Text zur Analyse =>
Genussraucher: Den Alltag neu strukturieren
Genussraucher wiederum verbinden mit einer Zigarette bestimmte Momente: Die Zigarette nach dem Essen, zum Feierabend, nach getaner Hausarbeit. Das Rauchen strukturiert den Tag und ist Belohnung für wenig geliebte Tätigkeiten. Auch für sie bedeutet ein abrupter Nikotinentzug Stress. Weniger, weil eine bewährte Entlastungsstrategie wegfällt, sondern weil die ersehnte Kompensation ausbleibt. Die Corona-Pandemie bedeutet ohnehin eine erhebliche Umstellung des Alltags – fehlt in dieser Phase auch noch der vertraute Zug an der Zigarette, laufen Genussraucher Gefahr, erhebliche Stresssymptome zu entwickeln, weil der Organismus mit den vielen gleichzeitigen Veränderungen überfordert ist.
Gemeinsam erfolgreich zum Nichtraucher
Allen Rauchern kann es helfen, sich auszutauschen und ihre Gewohnheiten zu reflektieren. Allgemein gilt eine begleitende Verhaltenstherapie oder ein Coaching in der Gruppe als sehr erfolgversprechend. Dabei erlernen Raucher Strategien und Methoden, den Alltag sinnvoll zu strukturieren, Stress anderweitig zu reduzieren und gesündere Formen der Selbstbelohnung zu finden. Zwar ist aufgrund der zurzeit geltenden Beschränkungen eine Therapie in den Praxisräumen behandelnder Psychologen nicht möglich, doch gibt es einige digitale Coaching-Angebote – zum Beispiel von Krankenkassen. Online sind diverse Informationsangebote zugänglich, die über die Ursachen und Auswirkungen der Nikotinsucht informieren und die Schritte hin zu einer vollständigen Entwöhnung beschreiben. Nicht zuletzt kann es sehr hilfreich sein, sich mit Gleichgesinnten auszutauschen – seien es Bekannte, die ebenfalls mit dem Rauchen aufhören möchten, oder Freunde, die den Weg zum Nichtrauchen erfolgreich gemeistert haben. Denn nicht nur in Zeiten von Corona gilt: Herausforderungen lassen sich am besten gemeinsam meistern.

Angezeigte Daten =>

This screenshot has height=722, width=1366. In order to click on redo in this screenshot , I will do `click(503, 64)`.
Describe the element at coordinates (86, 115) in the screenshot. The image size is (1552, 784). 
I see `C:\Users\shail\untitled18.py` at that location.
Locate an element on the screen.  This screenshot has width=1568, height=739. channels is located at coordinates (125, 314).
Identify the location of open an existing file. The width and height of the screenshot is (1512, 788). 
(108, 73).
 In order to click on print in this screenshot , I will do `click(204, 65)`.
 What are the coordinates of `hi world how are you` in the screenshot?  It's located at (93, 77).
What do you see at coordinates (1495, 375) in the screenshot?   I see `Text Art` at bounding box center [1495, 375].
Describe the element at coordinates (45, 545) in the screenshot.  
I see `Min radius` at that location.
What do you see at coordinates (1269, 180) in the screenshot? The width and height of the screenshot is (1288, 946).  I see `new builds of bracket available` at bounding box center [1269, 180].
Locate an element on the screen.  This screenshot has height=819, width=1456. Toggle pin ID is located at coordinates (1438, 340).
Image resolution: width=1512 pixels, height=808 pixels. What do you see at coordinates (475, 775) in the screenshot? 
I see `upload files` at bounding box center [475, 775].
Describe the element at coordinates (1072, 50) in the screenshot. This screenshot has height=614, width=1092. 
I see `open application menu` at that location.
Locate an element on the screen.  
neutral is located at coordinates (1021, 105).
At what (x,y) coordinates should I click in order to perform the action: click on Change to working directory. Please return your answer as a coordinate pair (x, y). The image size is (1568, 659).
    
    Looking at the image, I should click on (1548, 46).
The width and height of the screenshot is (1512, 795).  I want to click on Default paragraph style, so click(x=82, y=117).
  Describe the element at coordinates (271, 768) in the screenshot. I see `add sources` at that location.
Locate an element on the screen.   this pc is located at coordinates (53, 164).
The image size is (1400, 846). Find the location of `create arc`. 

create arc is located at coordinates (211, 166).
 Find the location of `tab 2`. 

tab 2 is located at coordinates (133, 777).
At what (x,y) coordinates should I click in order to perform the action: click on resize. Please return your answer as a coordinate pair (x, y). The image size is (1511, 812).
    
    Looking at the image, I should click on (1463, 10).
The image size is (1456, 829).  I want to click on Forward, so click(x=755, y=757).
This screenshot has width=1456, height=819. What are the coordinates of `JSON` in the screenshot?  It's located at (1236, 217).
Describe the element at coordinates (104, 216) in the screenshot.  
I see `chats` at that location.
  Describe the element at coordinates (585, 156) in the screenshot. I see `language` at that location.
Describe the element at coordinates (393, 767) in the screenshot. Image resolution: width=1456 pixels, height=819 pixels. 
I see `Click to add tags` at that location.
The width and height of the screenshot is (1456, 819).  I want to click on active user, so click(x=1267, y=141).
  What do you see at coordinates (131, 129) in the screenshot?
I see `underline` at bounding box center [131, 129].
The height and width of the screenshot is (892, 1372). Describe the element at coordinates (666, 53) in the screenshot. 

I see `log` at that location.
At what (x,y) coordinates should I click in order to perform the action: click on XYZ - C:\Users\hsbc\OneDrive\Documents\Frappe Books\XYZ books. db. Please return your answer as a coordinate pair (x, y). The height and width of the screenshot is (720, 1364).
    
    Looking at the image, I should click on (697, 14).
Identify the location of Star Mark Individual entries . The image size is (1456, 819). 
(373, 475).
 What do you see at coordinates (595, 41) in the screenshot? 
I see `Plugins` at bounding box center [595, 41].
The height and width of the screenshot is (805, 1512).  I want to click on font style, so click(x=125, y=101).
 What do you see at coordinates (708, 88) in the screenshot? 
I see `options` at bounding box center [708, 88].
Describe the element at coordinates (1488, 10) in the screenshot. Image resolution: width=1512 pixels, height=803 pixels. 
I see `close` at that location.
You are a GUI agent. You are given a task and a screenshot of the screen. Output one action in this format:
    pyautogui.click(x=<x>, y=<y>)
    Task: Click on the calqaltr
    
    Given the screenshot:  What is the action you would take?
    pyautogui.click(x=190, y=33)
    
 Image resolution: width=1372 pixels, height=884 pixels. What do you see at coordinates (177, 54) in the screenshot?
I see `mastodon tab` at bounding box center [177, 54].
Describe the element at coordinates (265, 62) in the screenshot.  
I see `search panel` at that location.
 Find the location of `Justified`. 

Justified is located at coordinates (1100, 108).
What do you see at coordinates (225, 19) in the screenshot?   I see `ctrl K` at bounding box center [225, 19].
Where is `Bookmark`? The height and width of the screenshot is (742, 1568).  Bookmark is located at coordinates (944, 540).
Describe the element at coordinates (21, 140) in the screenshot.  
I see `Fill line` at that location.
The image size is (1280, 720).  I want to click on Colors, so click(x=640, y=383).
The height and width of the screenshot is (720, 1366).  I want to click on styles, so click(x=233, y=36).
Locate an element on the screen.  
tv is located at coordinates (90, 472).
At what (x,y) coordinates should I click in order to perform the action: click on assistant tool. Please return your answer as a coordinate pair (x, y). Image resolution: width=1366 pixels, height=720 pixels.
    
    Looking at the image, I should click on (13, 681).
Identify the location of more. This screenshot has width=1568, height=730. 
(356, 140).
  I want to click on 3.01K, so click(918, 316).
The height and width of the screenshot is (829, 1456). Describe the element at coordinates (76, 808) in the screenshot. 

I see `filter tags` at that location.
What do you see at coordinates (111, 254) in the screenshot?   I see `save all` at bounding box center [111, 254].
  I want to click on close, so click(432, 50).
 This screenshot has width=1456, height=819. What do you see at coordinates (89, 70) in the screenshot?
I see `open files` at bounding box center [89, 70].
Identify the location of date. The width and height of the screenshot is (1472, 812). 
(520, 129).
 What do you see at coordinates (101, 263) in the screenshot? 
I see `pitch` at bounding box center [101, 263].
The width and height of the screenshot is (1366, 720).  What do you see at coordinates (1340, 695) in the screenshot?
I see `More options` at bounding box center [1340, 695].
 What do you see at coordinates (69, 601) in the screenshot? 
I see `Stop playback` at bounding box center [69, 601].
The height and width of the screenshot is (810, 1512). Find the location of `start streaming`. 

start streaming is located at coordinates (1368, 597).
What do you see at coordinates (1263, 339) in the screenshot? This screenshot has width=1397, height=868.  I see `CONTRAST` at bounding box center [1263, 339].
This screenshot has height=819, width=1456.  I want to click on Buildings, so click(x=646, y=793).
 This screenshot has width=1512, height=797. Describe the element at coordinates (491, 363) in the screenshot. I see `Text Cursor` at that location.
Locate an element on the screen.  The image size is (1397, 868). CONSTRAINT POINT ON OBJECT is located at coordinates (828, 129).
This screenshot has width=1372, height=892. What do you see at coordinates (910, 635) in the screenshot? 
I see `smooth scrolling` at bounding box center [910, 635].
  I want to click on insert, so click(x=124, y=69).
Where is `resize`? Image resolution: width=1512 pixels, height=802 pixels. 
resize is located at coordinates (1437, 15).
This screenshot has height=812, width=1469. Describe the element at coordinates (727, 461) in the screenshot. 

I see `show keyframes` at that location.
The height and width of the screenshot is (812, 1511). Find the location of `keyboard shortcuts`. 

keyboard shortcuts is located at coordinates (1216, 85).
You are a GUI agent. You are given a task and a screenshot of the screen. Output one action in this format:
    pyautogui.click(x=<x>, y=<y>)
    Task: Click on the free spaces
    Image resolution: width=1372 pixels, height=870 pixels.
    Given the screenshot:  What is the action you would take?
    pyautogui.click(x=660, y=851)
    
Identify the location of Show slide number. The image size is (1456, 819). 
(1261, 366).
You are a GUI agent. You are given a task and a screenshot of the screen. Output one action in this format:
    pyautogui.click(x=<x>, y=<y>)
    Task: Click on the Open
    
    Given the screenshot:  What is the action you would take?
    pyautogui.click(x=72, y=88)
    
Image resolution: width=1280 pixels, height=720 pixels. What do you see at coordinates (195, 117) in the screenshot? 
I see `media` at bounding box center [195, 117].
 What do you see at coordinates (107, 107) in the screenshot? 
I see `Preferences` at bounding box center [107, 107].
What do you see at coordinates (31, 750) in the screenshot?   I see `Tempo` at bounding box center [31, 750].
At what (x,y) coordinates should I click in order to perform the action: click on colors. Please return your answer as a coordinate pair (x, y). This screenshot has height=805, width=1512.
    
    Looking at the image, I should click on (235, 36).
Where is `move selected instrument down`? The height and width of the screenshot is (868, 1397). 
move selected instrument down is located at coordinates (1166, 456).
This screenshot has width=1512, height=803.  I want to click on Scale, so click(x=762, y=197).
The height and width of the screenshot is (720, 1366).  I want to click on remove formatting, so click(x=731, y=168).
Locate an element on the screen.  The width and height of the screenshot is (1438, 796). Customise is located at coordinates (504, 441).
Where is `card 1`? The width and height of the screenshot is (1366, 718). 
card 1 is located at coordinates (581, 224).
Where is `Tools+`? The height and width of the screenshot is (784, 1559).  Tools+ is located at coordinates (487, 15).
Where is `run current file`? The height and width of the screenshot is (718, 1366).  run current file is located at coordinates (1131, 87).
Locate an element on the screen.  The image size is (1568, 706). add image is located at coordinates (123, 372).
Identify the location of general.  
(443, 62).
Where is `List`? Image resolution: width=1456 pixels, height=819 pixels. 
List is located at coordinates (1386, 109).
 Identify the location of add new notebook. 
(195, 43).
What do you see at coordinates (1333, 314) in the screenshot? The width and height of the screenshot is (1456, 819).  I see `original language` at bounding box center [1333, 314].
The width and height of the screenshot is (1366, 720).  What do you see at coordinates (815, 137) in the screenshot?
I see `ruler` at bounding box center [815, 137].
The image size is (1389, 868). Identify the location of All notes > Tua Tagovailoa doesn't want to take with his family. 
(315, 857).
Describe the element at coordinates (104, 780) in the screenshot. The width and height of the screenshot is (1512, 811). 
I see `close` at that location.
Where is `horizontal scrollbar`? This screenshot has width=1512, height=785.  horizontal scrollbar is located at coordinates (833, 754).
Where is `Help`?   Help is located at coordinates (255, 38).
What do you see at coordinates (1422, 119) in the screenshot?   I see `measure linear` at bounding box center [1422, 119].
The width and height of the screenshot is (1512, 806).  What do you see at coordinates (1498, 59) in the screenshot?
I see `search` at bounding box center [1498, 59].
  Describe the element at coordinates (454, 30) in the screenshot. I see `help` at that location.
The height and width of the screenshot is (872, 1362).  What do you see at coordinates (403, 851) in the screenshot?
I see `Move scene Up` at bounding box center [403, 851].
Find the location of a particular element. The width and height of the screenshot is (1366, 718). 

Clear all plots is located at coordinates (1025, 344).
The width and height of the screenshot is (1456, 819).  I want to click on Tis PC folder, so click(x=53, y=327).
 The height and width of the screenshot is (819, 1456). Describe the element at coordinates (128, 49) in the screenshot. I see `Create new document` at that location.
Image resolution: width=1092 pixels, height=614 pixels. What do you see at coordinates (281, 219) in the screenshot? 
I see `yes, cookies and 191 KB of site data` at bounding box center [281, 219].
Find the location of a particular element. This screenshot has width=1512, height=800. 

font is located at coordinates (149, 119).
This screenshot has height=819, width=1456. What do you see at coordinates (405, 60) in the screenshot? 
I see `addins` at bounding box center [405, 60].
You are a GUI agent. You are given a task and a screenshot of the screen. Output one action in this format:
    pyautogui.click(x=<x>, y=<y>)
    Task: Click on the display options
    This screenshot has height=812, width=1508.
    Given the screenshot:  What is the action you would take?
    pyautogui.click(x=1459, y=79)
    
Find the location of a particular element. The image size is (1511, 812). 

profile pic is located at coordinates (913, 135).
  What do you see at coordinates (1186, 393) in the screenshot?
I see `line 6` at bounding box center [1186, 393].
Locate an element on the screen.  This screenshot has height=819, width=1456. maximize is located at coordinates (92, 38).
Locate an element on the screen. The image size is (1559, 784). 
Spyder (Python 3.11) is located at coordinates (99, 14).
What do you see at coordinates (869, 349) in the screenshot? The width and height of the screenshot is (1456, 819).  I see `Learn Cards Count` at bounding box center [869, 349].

Ihre Aufgaben =>
**a.** Fassen Sie den Text über das Rauchen in zwei Sätzen zusammen.
**b.** Schreiben Sie aus dem Text über das Rauchen alles von „Genussraucher: Den Alltag“ bis hinunter zu „Veränderungen überfordert ist.“ wortgetreu ab.

Ergebnisse je Aufgabe =>
**a.** Genussraucher verbinden Zigaretten mit bestimmten Momenten des Tages, sodass ein abrupter Nikotinentzug zusammen mit der Umstellung des Alltags durch die Corona-Pandemie erhebliche Stresssymptome auslösen kann. Allen Rauchern können der Austausch mit Gleichgesinnten, eine begleitende Verhaltenstherapie oder ein Coaching in der Gruppe sowie digitale Coaching- und Informationsangebote, etwa von Krankenkassen, helfen.

**b.**
Genussraucher: Den Alltag neu strukturieren
Genussraucher wiederum verbinden mit einer Zigarette bestimmte Momente: Die Zigarette nach dem Essen, zum Feierabend, nach getaner Hausarbeit. Das Rauchen strukturiert den Tag und ist Belohnung für wenig geliebte Tätigkeiten. Auch für sie bedeutet ein abrupter Nikotinentzug Stress. Weniger, weil eine bewährte Entlastungsstrategie wegfällt, sondern weil die ersehnte Kompensation ausbleibt. Die Corona-Pandemie bedeutet ohnehin eine erhebliche Umstellung des Alltags – fehlt in dieser Phase auch noch der vertraute Zug an der Zigarette, laufen Genussraucher Gefahr, erhebliche Stresssymptome zu entwickeln, weil der Organismus mit den vielen gleichzeitigen Veränderungen überfordert ist.